The most buzz Mr. Dykes generated was with a September post, from the perspective of a male who offered sexual favors to anyone for tickets to a Genesis reunion concert at Giants Stadium. Web sites, including Gawker, New York Magazine’s Daily Intelligencer, and Buzzfeed, linked to the ad. Jossip even ran an interview with Mr. Dykes.

A San Francisco comedy troupe, Kasper Hauser, first posted fake ads to Craigslist two years ago and now posts them directly onto its parody sight, Khraigslist (www.kasperhauser.com/khmc). One with the heading “Into Meeting New People” follows with the message, “But I am a dancer and busy with dental school and gardening, so you know what, forget it.” Another heading, “One half of twin stroller,” continues with the message “Will saw off Tony’s seat — we are only keeping one of the twins.”

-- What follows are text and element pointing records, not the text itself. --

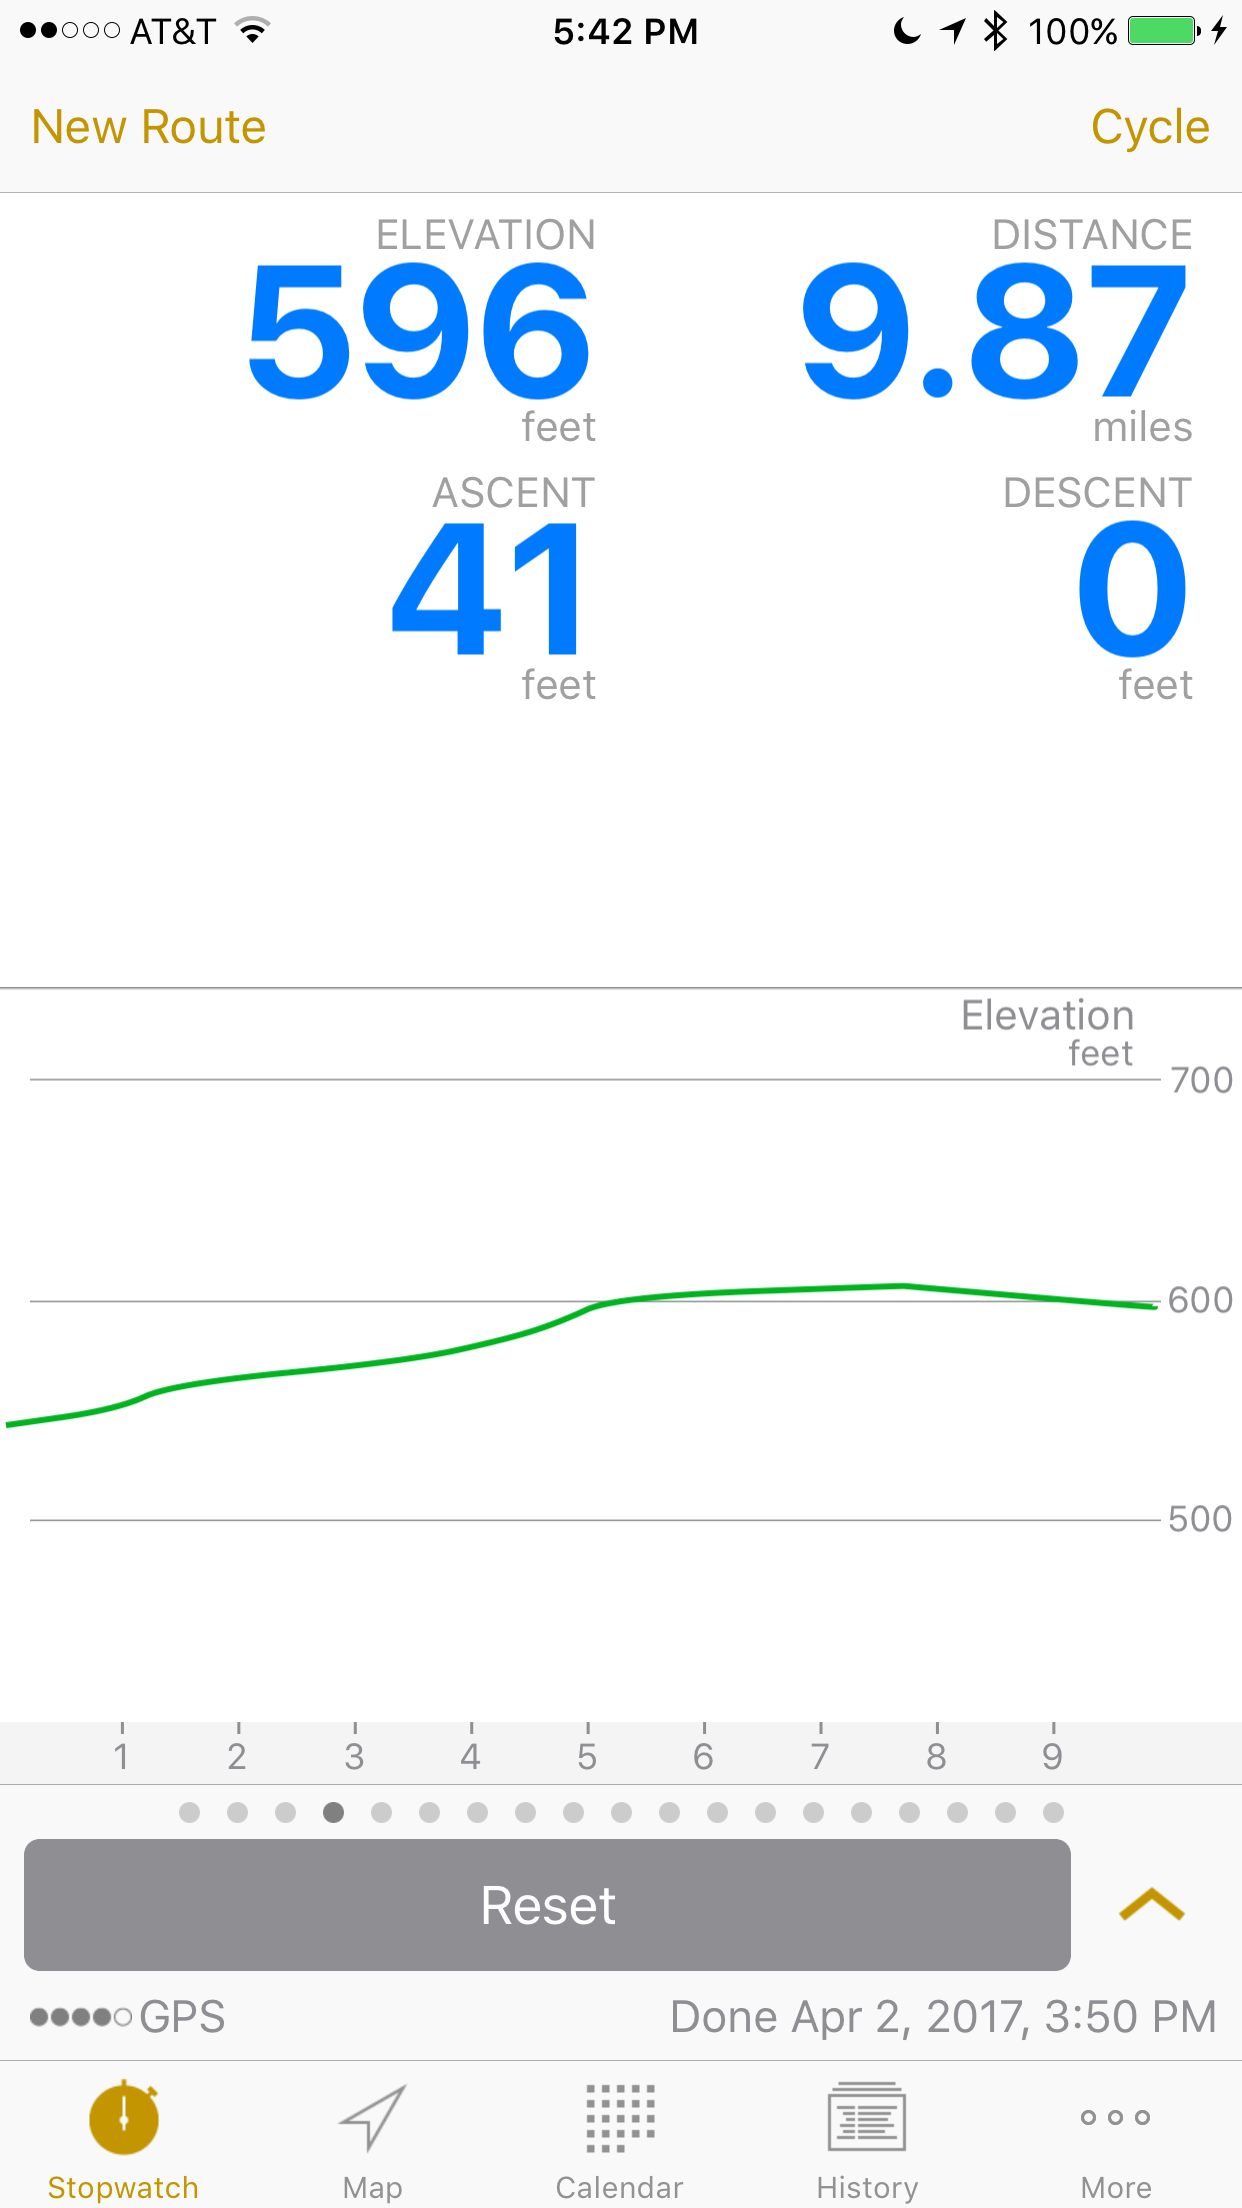This screenshot has height=2208, width=1242.
Task: Open the Map arrow icon
Action: coord(372,2116)
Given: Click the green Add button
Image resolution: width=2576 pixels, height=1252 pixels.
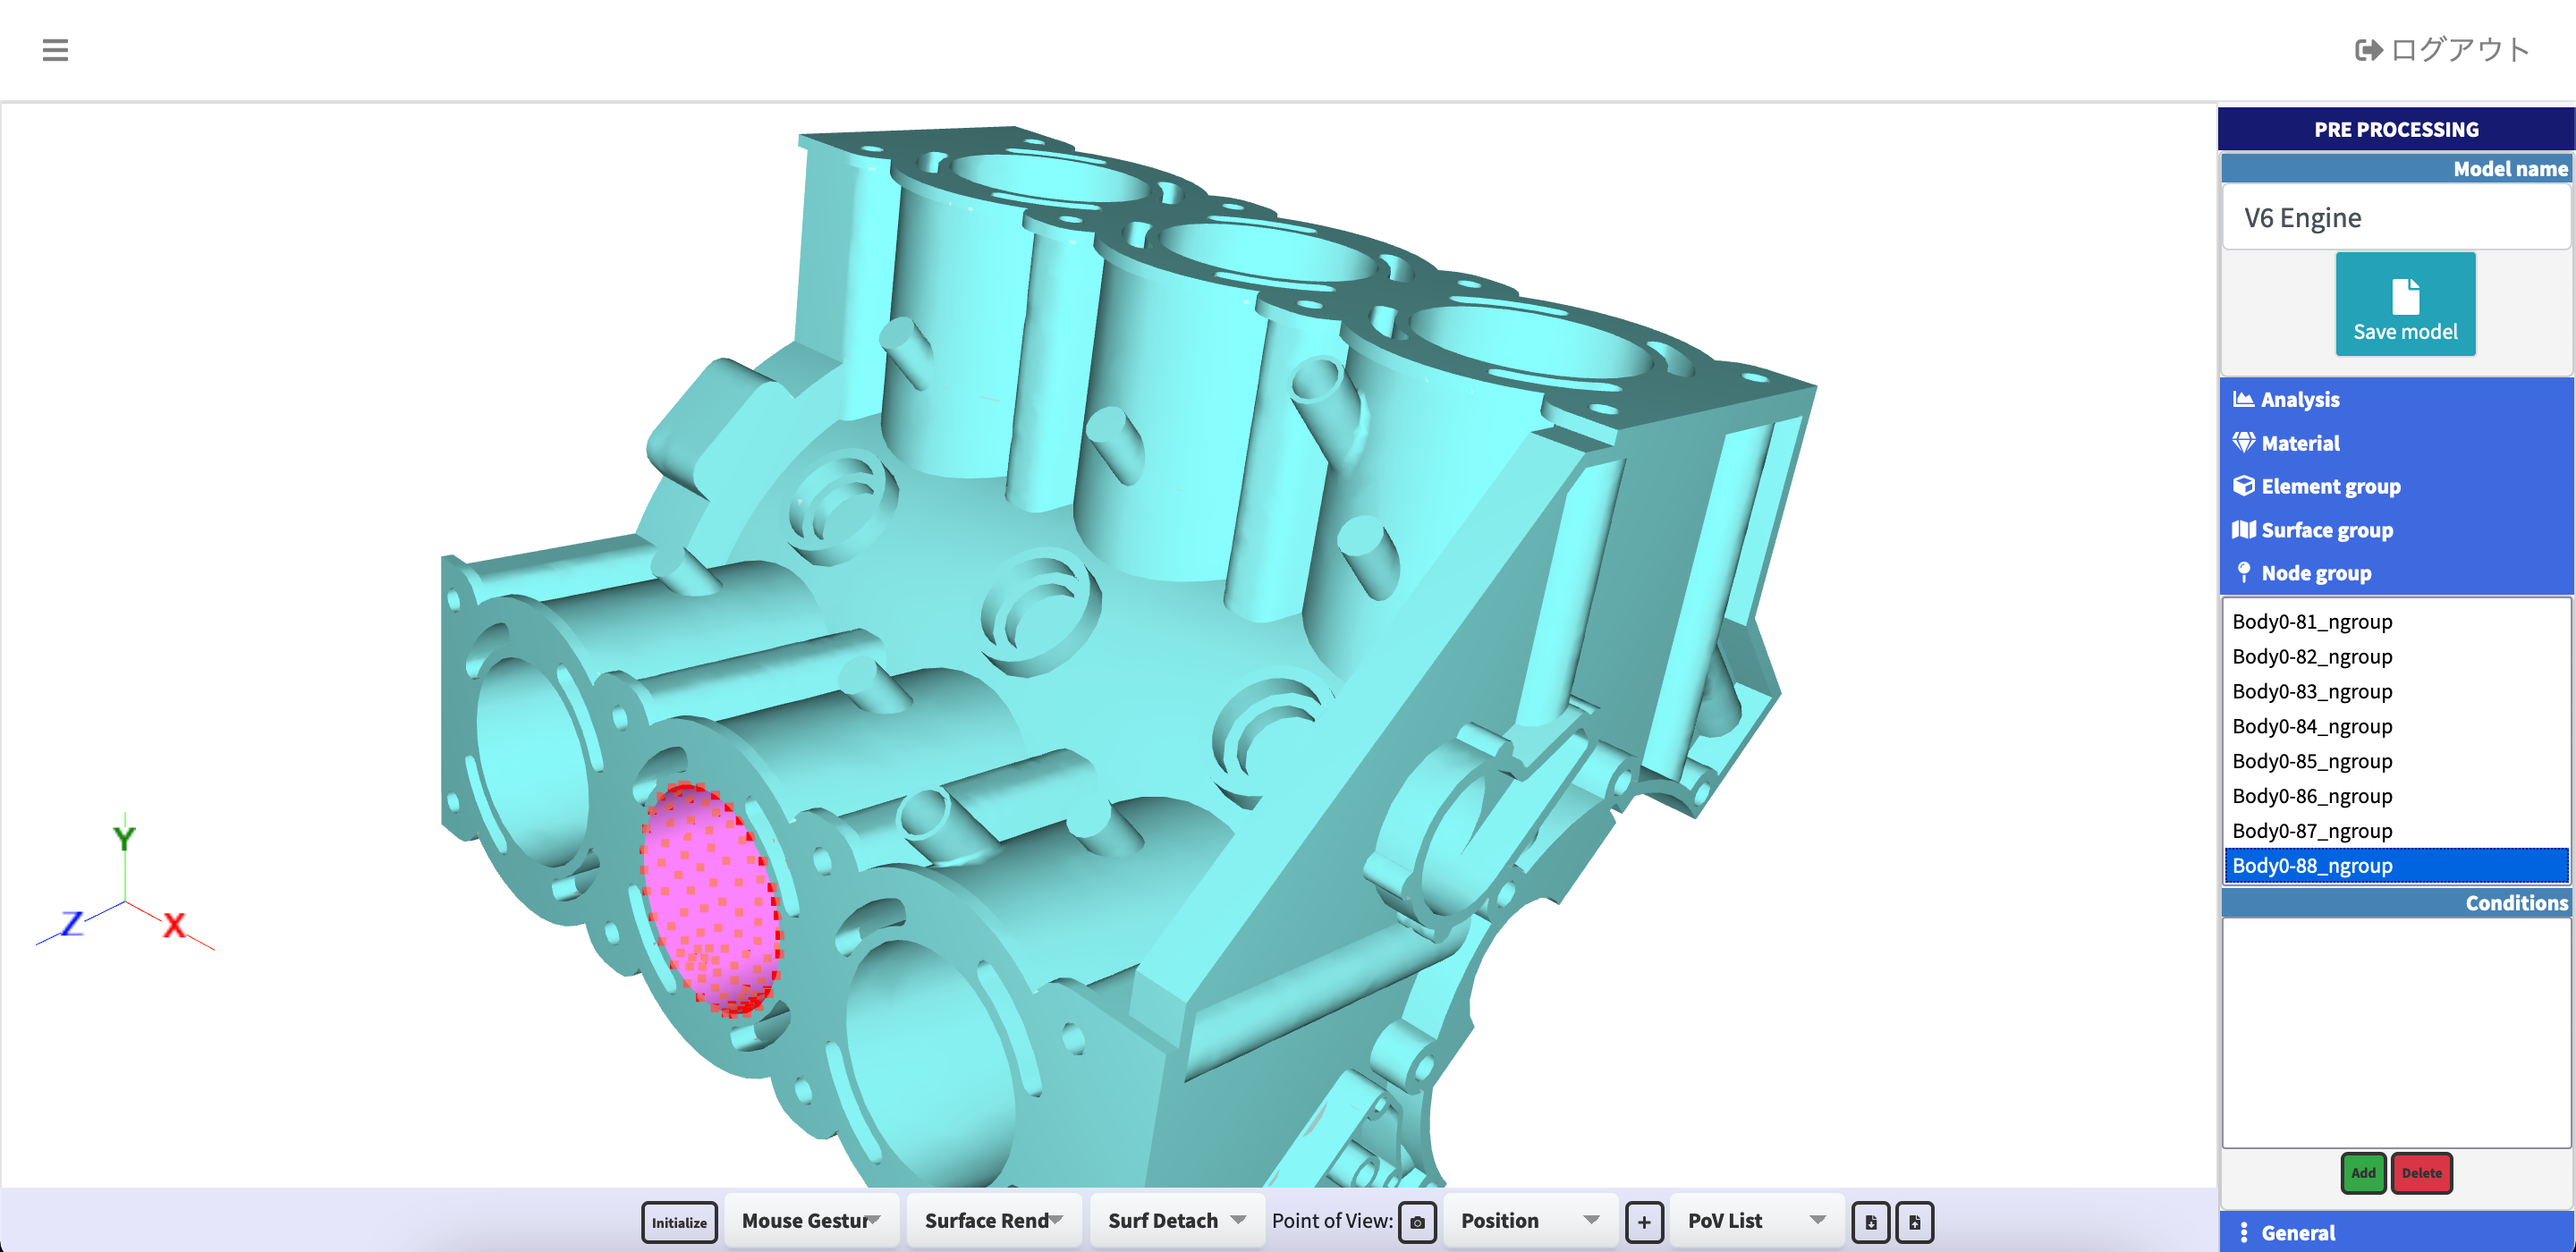Looking at the screenshot, I should tap(2362, 1173).
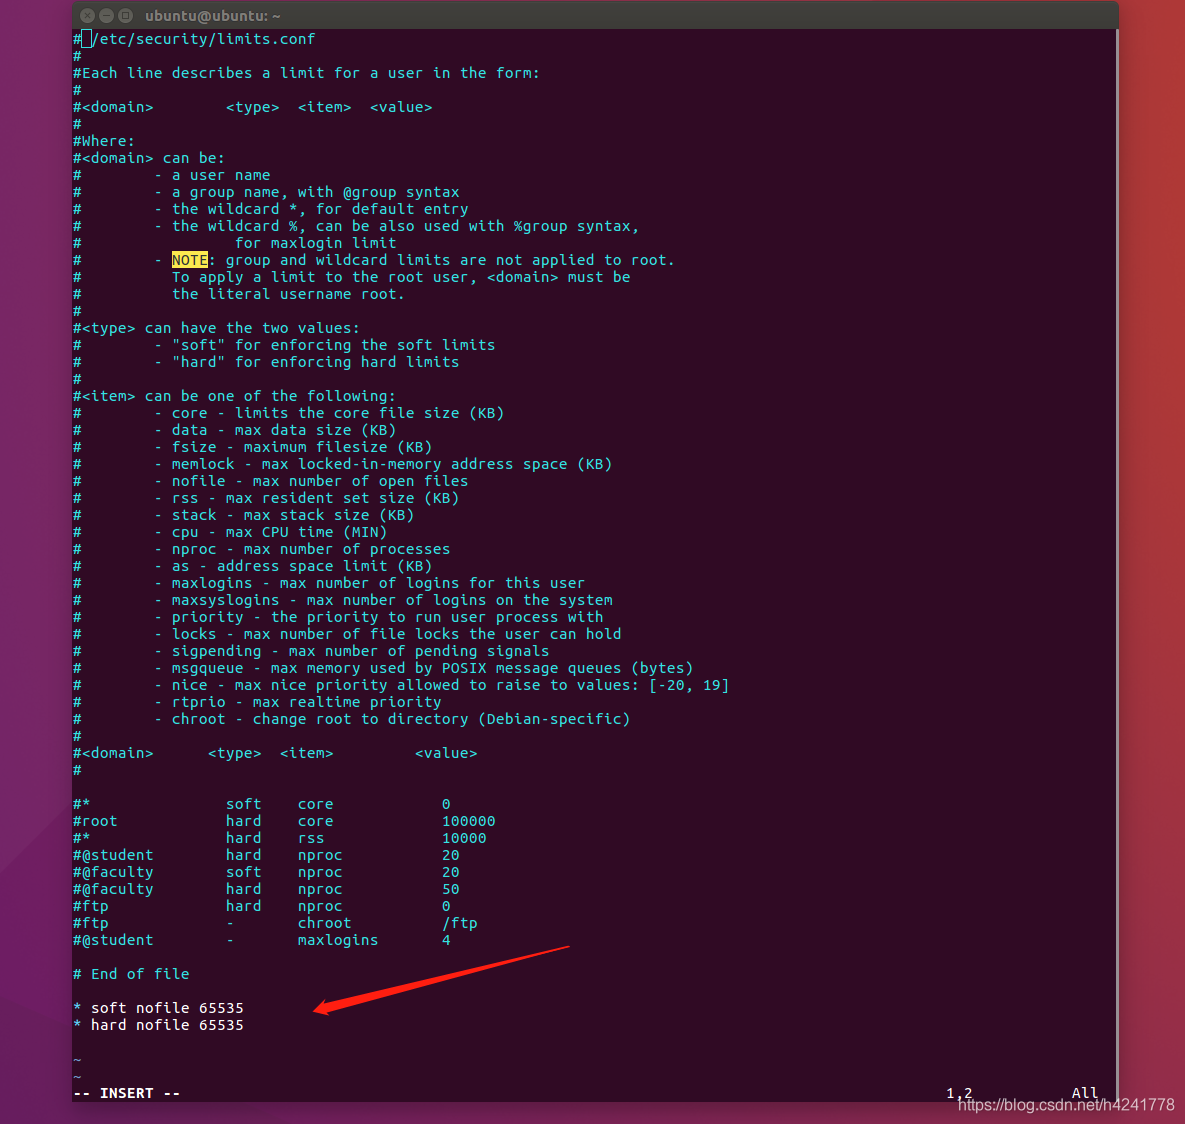Open the CSDN blog link in the watermark
This screenshot has width=1185, height=1124.
tap(1065, 1106)

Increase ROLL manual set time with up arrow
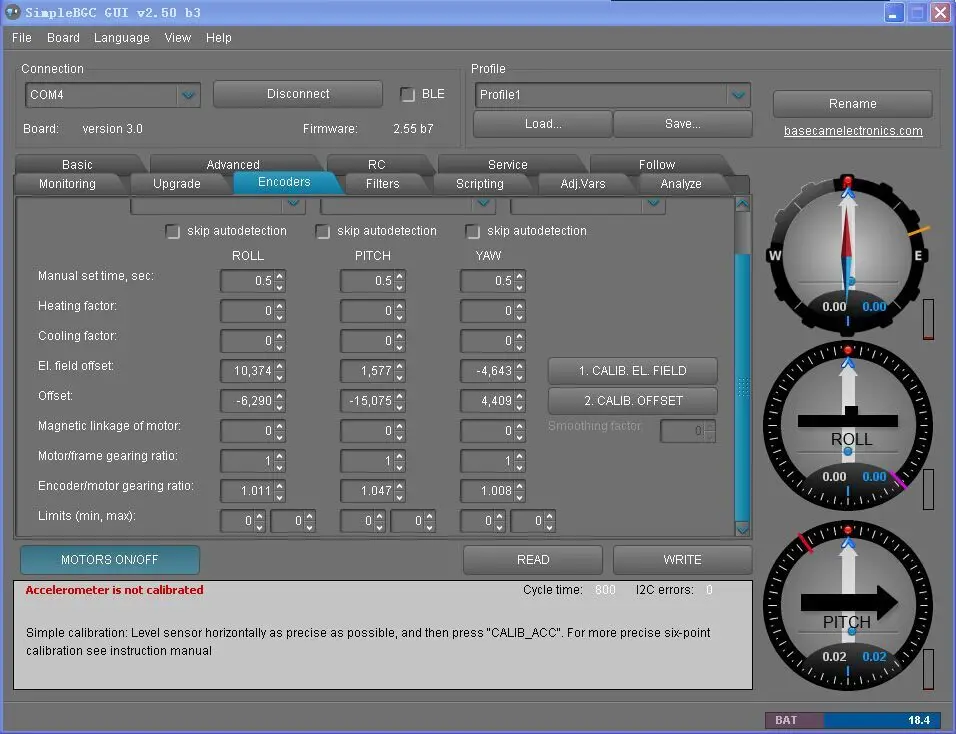point(280,276)
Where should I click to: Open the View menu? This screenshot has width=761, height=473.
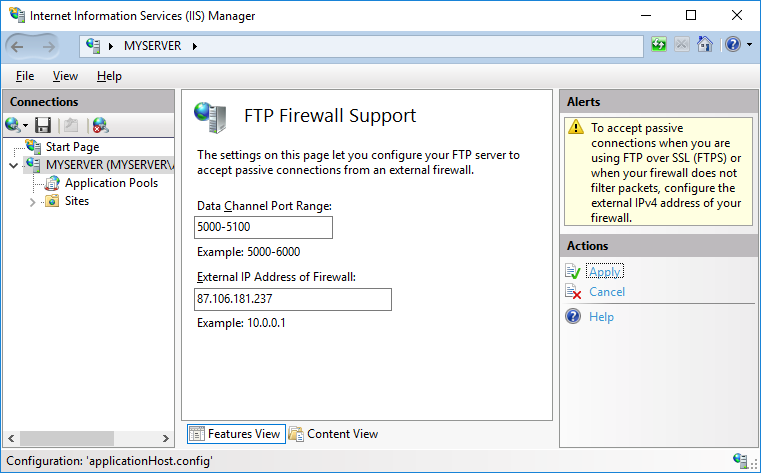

“It’s like an Advent calendar of humor,” said John Reichmuth, 37, a member of the troupe. “There’s an outside wrapping and then there’s an inside that can be set up and punch-lined.”

Among those who appreciate the parody site is Craig Newmark, the founder of Craigslist, who once linked to it from his personal blog.

Ms. Gattinella, for one, is glad that Craigslist insiders are not upset.

“I don’t want to forever be banned from Craigslist,” she said. “That would be terrible. I still have an old lawn mower I need to get rid of.”